- Given instruction 1
In the Knipex text, reproduce the span from "Knipex (, mirroring" up to and including "located in Wuppertal-Cronenberg.".
- Given instruction 2
Carry on the Knipex text from its last sentence, writing what comes next.

- Passage to read
• • • • • • •

Knipex (, mirroring German ) is a German manufacturer of pliers, pliers wrenches, and other tools, distributed for global sales. Its tools are principally for professional use in various trades, but they are also increasingly popular for DIY and EDC use as well.

For four generations, Knipex has been an independent, owner-managed family company. Its headquarters are located in Wuppertal-Cronenberg.

History
The company was founded in 1882 by C. Gustav Putsch as a forge. In the early days manufacturing was focused on pincers and blacksmith’s tongs, initially handmade then increasingly produced using drop forging hammers and various machines. In 1942 Carl Putsch, the second generation representative, registered the “Knipex“ brand. Especially since the 1950s the program has constantly had additional types of pliers added to it. Karl Putsch took over as manager in 1954. Manufacturing operations became increasingly automated and product innovation took ever greater importance. Starting in the 1990s various subsidiaries joined the Knipex Group. The fourth generation took over the company’s reins. Foreign sales offices were established, and nowadays more than 60 percent of output is exported to numerous countries worldwide.

• • • • • • •

Element and text location data entries
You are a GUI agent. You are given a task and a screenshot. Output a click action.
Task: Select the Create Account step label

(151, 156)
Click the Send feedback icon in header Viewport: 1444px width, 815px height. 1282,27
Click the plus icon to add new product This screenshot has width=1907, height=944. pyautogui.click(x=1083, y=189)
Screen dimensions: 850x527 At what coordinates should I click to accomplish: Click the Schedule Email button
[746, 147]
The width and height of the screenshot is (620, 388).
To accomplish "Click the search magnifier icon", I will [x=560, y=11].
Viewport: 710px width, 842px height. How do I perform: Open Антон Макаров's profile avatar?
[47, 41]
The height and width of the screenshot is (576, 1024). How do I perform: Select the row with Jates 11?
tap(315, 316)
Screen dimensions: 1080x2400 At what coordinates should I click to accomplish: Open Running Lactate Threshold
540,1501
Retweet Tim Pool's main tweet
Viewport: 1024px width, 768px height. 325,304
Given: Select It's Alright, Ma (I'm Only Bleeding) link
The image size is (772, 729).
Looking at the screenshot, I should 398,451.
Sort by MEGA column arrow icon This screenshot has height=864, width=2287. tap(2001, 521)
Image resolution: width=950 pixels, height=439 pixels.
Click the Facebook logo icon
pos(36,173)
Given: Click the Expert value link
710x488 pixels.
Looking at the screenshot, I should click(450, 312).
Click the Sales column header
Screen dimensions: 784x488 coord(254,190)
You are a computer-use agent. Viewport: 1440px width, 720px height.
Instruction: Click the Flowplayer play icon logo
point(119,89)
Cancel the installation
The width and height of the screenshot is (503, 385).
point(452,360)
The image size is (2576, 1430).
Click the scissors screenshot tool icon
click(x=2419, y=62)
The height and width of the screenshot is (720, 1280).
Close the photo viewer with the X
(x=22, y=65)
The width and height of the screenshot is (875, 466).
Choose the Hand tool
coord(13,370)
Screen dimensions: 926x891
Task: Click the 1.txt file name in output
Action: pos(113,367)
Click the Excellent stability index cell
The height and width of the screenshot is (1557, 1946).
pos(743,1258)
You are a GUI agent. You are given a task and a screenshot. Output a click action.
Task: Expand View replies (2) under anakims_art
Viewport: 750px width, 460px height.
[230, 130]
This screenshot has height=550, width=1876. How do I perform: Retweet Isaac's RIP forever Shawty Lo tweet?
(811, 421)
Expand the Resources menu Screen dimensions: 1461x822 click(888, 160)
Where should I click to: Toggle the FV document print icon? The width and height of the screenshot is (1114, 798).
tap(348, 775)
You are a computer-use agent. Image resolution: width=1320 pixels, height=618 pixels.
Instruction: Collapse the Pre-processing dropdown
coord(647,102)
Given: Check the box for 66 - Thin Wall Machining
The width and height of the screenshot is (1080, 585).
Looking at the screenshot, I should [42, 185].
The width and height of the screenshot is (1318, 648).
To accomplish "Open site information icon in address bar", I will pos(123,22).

• • • • • • •

- Answer 1
Knipex (, mirroring German ) is a German manufacturer of pliers, pliers wrenches, and other tools, distributed for global sales. Its tools are principally for professional use in various trades, but they are also increasingly popular for DIY and EDC use as well.

For four generations, Knipex has been an independent, owner-managed family company. Its headquarters are located in Wuppertal-Cronenberg.

- Answer 2
Product line
The program currently comprises approximately 100 types of pliers, totalling more than 900 different variants in terms of length, shape and finish. These include commonly used types of pliers such as combination pliers, side cutters and water pump pliers as well as more specialized pliers for use in electrical and plumbing installation and electronics. The range also includes special tools for cutting, stripping and crimping including tools for applications in aerospace, solar power technology and optical fiber installation. Knipex also offers a broad program of high-voltage insulated tools. Knipex has built up a reputation of being a strong innovator in its field with products like self-locking water pump pliers ("Alligator" pliers), precision push-button water pump pliers ("Cobra" pliers), high-leverage mini bolt cutters ("Cobolt" cutters) and parallel jaw, ratchet action wrenches ("Pliers Wrench").

Employment and training
More than 1,000 staff are employed at the Wuppertal site, including more than 40 trainees in different apprenticeships. There is a dedicated training workshop for industrial trainees. All trainees are offered additional works classes.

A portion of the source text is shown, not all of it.